Thomas Aquinas. His writings form a seemingly impenetrable barrier
against the biblical message of God's love and concern for all sentient
beings. And seven hundred years after his death, Thomist theology
continues to be used by religious spokesmen to justify the abuse of
animals.
The Catholic Encyclopedia informs its readers that "the
visible world with which man comes in contact is divided into persons
and non-persons. For the latter term the word "things" is usually
employed ...animals, in contradistinction to persons [are] classed as
things." By arbitrarily relegating animals to the category of "things"
theologians have effectively excluded them from the moral and ethical
consideration due them as sentient beings.
Of course this is an absolute contradiction of the
second chapter of Genesis which clearly states that both animals and
humans are "nefesh chaya" -- living souls. But religious spokesmen
frequently ignore the Bible when it conflicts with their man-made
doctrines. St. Thomas was no exception.
He was so anxious to promote the belief that animals
were a low form of life, that he refused to accept the Genesis account
which teaches that animals, like humans, were created as nonviolent
beings; that the garden of Eden was a peaceable kingdom. Aquinas also
refused to believe that this peaceable kingdom was vegetarian, although
Genesis 1:30, reports that it was: "God said..to all the beasts of the
earth and all the birds of the air and all the creatures of the earth
and all the creatures that move on the ground -- everything that has the
breath of life in it, I give every green plant for food."

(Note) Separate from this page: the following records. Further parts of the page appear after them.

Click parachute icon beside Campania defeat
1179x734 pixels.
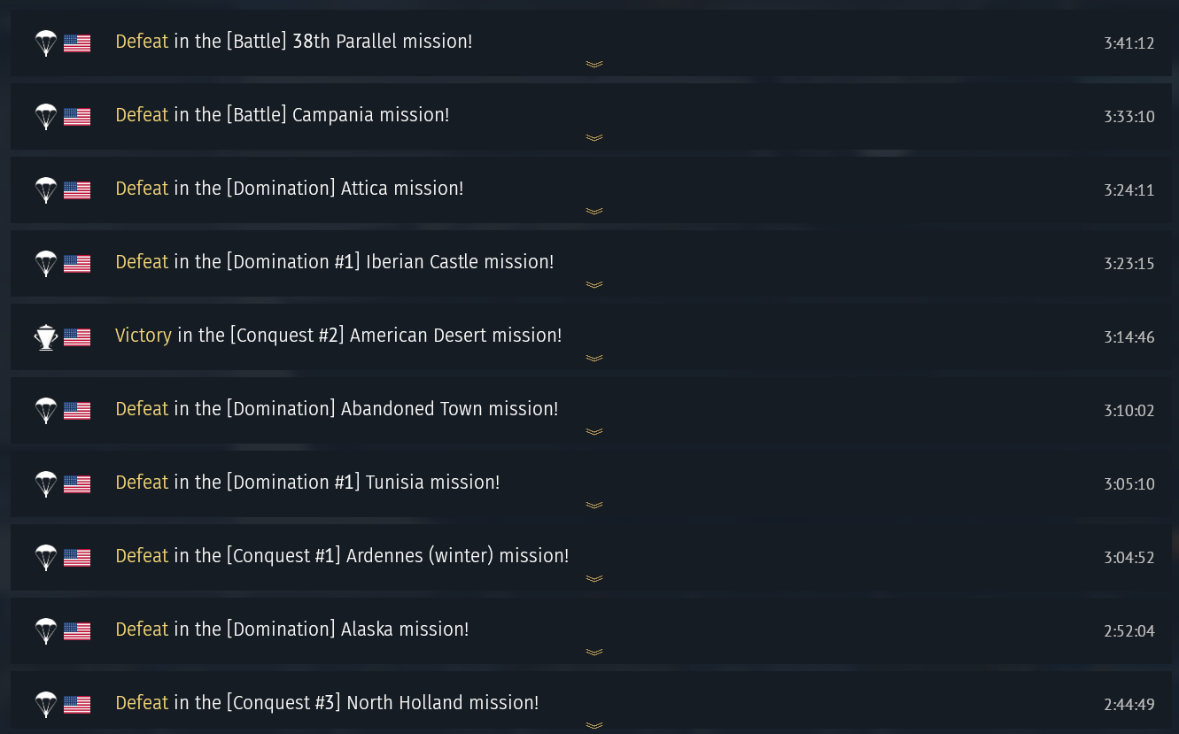tap(45, 116)
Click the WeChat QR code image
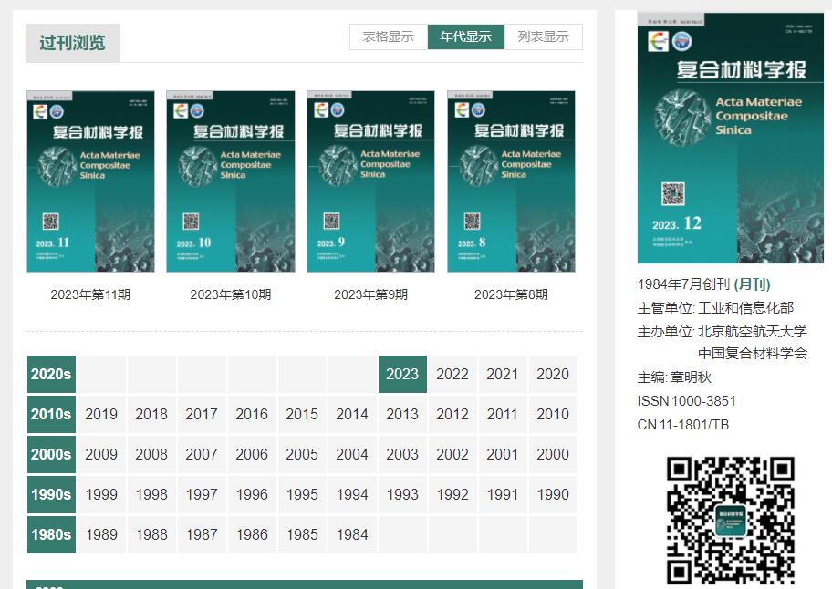832x589 pixels. pos(730,520)
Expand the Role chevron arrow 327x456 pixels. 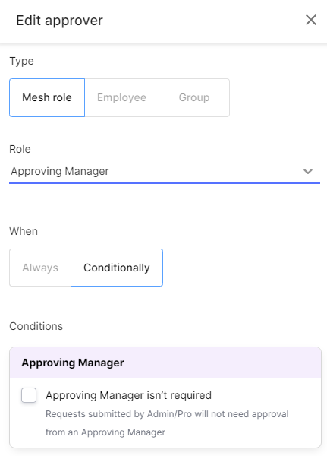pos(308,171)
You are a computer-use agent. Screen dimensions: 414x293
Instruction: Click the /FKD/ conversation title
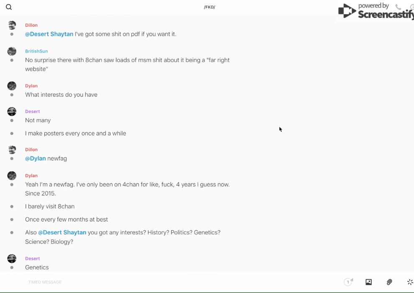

Although this verse of scripture could not be more
definite, Aquinas refuted it, teaching that "the trees and herbs were
[not] given to all animals and birds, but only to some." His refutation
of the Bible and the insistence that God created animals as dangerous
beings, violent and carnivorous from the beginning, bolstered his claim
that man needed to dominate other creatures and use them for his own
advantage.
Aquinas was a great believer in the power of observation
and rational thought and in the Summa Theologica wrote that man's
ability "to reason makes him like to the angels." But he was oblivious
to the distortions created by his own subjectivity and prejudice. In the
same treatise in which he claimed angelic reasoning ability, he made the
statement that man's dominion over animals consists of "making use of
them without hindrance." Hardly a heavenly outlook.
The same subjective reasoning led him to argue against
those who claimed there was more than one world in the universe.
Absolutely untrue, Aquinas said: there can only be one world. And he
proceeded to prove this by what he claimed was the use of reason. The
same kind of reasoning led him to teach that "woman is [a] defective and
misbegotten" male and to then propose that this might be due to "some
external force such as that of a south wind, which is moist."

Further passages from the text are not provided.